Exact copy, no pictures: reproduce every record below as it stands.
═══ RECORDS FOR THE EXERCISE
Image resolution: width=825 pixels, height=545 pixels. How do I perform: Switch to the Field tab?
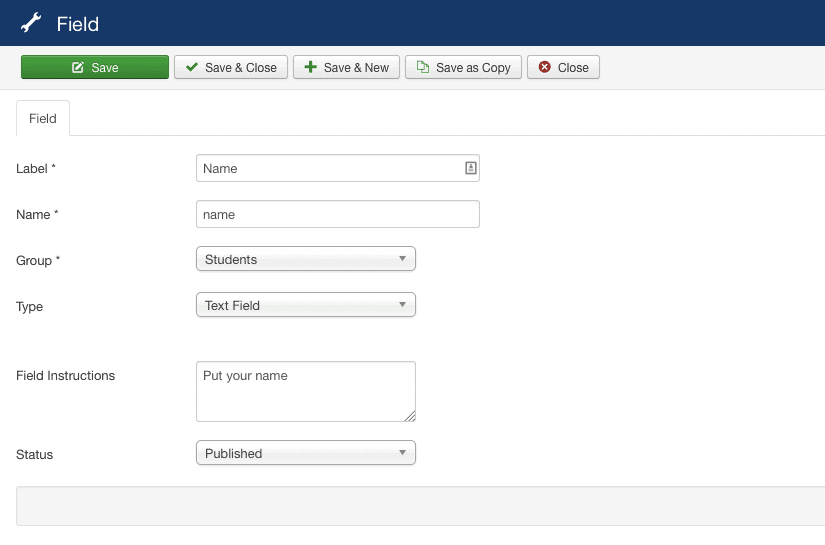[43, 118]
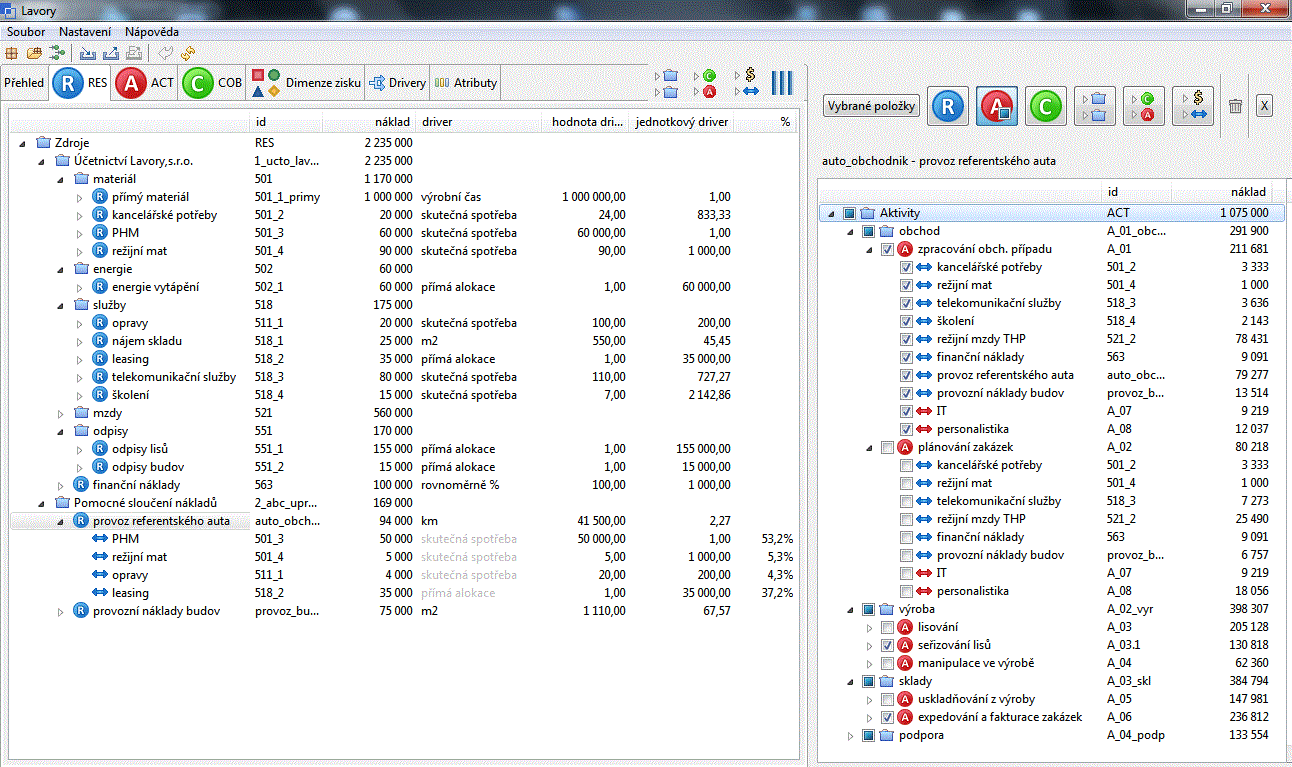Image resolution: width=1292 pixels, height=767 pixels.
Task: Click the green C button in right panel
Action: (1045, 106)
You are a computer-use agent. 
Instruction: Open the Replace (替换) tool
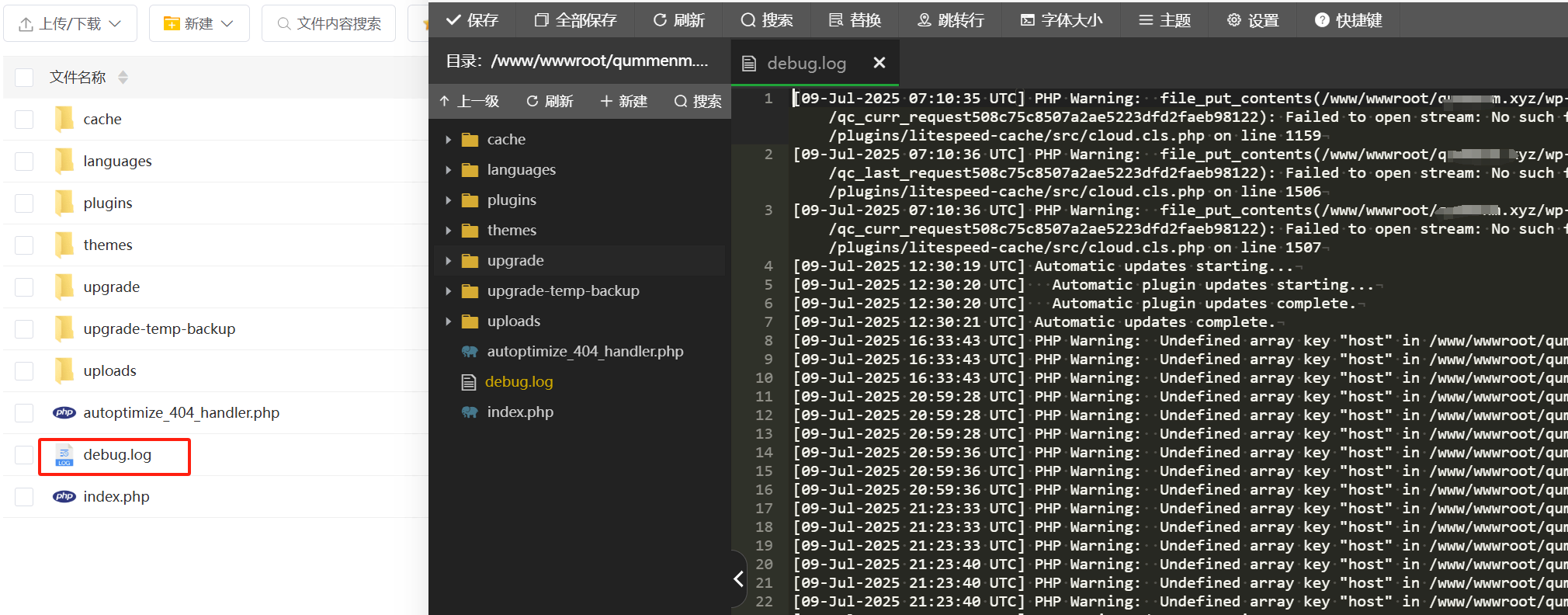pyautogui.click(x=855, y=20)
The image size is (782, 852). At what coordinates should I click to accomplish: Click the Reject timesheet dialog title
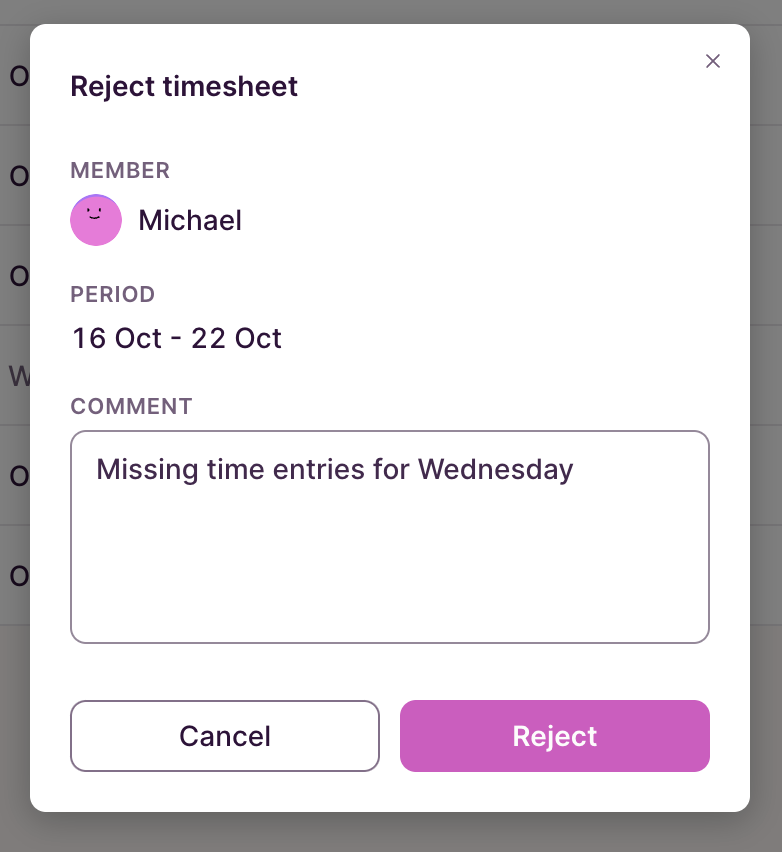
══════
__RESPONSE TO THE TASK__.
Image resolution: width=825 pixels, height=545 pixels. How do I perform: Switch to the Field tab?
[43, 118]
Image resolution: width=1292 pixels, height=767 pixels.
Task: Click the green C button in right panel
Action: (1045, 106)
You are a computer-use agent. 
Instruction: Open the Replace (替换) tool
pyautogui.click(x=855, y=20)
The image size is (782, 852). At what coordinates should I click to accomplish: Click the Reject timesheet dialog title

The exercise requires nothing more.